Os resultados foram apresentados pela equipe do Instituto Max Planck para Pesquisa do Sistema Solar, na Alemanha. É lá que trabalham os responsáveis pelo projeto e pela fabricação das câmeras instaladas a bordo da sonda americana Dawn, da Nasa, que segue firme e forte na investigação de Ceres.

Os pontos brilhantes da cratera Occator — visíveis até mesmo em imagens do Telescópio Espacial Hubble, embora com resolução tão baixa que era difícil dizer qualquer coisa a respeito deles — foram o mais intrigante dos traços analisados pela Dawn. Primeiro descobriu-se que eles consistiam em sais depositados principalmente num monte na região central da cratera.

Desde esse ponto especulou-se que eles fossem o resultado da ejeção de água do manto de Ceres, com sua subsequente sublimação. Água salgada vira vapor — produzindo algumas observações intrigantes de vapor d’água feitas pelo satélite Herschel da ESA –, e o que resta são os sais (do mesmo jeito que quando saímos do mar e a água seca, deixando a gente como se fosse um espetinho que acabou de ser esfregado no prato de farofa).

Restava datar o processo. Foi o avanço de agora. Os cientistas têm um método razoavelmente seguro de datar terrenos de corpos sem atmosfera apreciável por imagens remotas, que se resume em basicamente contar crateras.

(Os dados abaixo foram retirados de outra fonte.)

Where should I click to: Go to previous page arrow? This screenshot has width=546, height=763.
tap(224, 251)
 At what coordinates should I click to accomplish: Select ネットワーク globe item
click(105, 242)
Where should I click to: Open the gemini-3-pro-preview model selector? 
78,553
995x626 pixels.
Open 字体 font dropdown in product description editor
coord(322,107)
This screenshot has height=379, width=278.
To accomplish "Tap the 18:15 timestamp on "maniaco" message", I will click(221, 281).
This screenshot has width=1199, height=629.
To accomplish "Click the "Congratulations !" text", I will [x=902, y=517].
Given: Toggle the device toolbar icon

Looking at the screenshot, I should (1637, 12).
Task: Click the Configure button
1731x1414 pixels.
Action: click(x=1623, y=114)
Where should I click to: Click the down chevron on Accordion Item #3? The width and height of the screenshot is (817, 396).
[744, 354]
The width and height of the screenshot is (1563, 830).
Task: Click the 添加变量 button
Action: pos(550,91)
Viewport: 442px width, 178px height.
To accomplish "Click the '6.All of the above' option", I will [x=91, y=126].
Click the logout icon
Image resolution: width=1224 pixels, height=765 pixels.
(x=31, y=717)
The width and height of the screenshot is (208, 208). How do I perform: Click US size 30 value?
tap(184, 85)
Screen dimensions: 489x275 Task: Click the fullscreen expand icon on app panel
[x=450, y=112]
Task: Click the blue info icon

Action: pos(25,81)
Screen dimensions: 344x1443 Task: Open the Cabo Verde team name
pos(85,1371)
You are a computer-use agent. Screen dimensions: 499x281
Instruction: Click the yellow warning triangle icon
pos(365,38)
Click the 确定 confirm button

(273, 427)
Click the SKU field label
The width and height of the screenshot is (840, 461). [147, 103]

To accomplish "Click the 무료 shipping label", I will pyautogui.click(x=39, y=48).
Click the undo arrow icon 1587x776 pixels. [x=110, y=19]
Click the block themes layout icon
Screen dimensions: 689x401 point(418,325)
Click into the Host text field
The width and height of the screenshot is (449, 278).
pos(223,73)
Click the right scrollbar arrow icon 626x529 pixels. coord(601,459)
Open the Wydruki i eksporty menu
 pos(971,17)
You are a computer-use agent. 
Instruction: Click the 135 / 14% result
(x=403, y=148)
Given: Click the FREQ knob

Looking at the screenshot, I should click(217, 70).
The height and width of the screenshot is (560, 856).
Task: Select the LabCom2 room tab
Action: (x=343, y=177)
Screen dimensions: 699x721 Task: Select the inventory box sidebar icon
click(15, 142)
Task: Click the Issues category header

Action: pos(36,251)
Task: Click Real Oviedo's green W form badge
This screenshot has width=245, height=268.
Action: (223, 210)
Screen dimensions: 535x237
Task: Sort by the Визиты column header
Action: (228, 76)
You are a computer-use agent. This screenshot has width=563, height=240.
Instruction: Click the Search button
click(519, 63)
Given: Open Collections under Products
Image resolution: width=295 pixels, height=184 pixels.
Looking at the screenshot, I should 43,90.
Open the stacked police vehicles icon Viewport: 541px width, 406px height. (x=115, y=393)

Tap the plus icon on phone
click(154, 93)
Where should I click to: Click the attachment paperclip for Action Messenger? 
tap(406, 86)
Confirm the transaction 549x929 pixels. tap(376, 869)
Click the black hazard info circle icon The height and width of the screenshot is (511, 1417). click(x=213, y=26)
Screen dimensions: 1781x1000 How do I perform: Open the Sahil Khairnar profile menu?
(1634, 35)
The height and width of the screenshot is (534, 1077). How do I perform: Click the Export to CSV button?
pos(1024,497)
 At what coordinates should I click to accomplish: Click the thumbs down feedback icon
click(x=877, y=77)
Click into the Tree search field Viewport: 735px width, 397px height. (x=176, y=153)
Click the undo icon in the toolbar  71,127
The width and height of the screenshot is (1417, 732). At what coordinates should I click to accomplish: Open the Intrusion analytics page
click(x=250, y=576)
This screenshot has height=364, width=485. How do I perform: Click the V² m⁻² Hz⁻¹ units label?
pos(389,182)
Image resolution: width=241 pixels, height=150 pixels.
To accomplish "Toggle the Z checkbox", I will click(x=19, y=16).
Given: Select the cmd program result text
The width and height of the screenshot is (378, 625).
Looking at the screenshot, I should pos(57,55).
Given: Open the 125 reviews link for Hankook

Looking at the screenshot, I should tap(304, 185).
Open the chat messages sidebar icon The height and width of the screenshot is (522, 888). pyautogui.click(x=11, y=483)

Faz sentido: supondo que o ritmo de pancadas é mais ou menos igual ao longo do tempo, terrenos com mais crateras são mais antigos, e terrenos com menos crateras são mais novos. Modelos de impactos e observações ajudam a fechar a conta, atribuindo a idades específicas a diferentes contagens de crateras.

Com base nisso, eles puderam estimar que a cratera Occator, um buraco de respeitáveis 92 km de diâmetro, tem cerca de 34 milhões de anos. Mas a região interna — o monte de sais no centro da cratera — é bem mais novo, cerca de 4 milhões de anos.

Em termos geológicos, 4 milhões de anos é o que os cientistas costumam chamar de “hoje”. Para eles, é evidência suficiente de que Ceres tem atividade criovulcânica atualmente. O quadro, a propósito, se encaixa perfeitamente com outros sinais, como a enorme montanha Ahuna Mons, que também parece ter origem criovulcânica.

“A idade e a aparência do material cercando o domo brilhante indicam que a Cerealia Facula [nome oficial dado para a região altamente reflexiva de Occator] foi formada por um processo eruptivo, recorrente, que também atirou material para regiões mais externas do buraco central”, diz em nota Andreas Nathues, líder da equipe da câmera.

Imagem em perspectiva feita pela sonda Dawn da cratera Occator, em Ceres (Crédito: Nasa)

PRECISAMOS FALAR SOBRE CRIOVULCANISMO
Como o nome sugere, é um processo de erupção, a exemplo dos vulcões que temos na Terra. Só que esse aí ocorre em corpos muito mais frios que nosso planeta, em que a água faz o papel que aqui é do magma — nome bonito para rocha derretida.

Nas regiões mais frias do Sistema Solar, água se comporta como rocha — dura feito pedra. Mas sabemos que há processos internos nos mundos gelados — seja por energia geotérmica, seja por força de maré — que permitem que as camadas internas de água se mantenham ao menos parcialmente em estado líquido — casos típicos são Europa e Ganimedes, em torno de Júpiter, e Encélado e Titã, em torno de Saturno.

A pressão lá dentro é enorme e, se fissuras surgirem ligando a superfície ao interior, a água vai explodir para fora, como uma erupção vulcânica. Criovulcânica.

Com a descoberta, Ceres tornou-se o corpo celeste mais próximo do Sol a exibir traços de criovulcanismo. E o fato de ser recente é uma ótima justificativa para a contínua exploração pela Dawn. Quem sabe não pegamos uma erupção ao vivo no futuro próximo?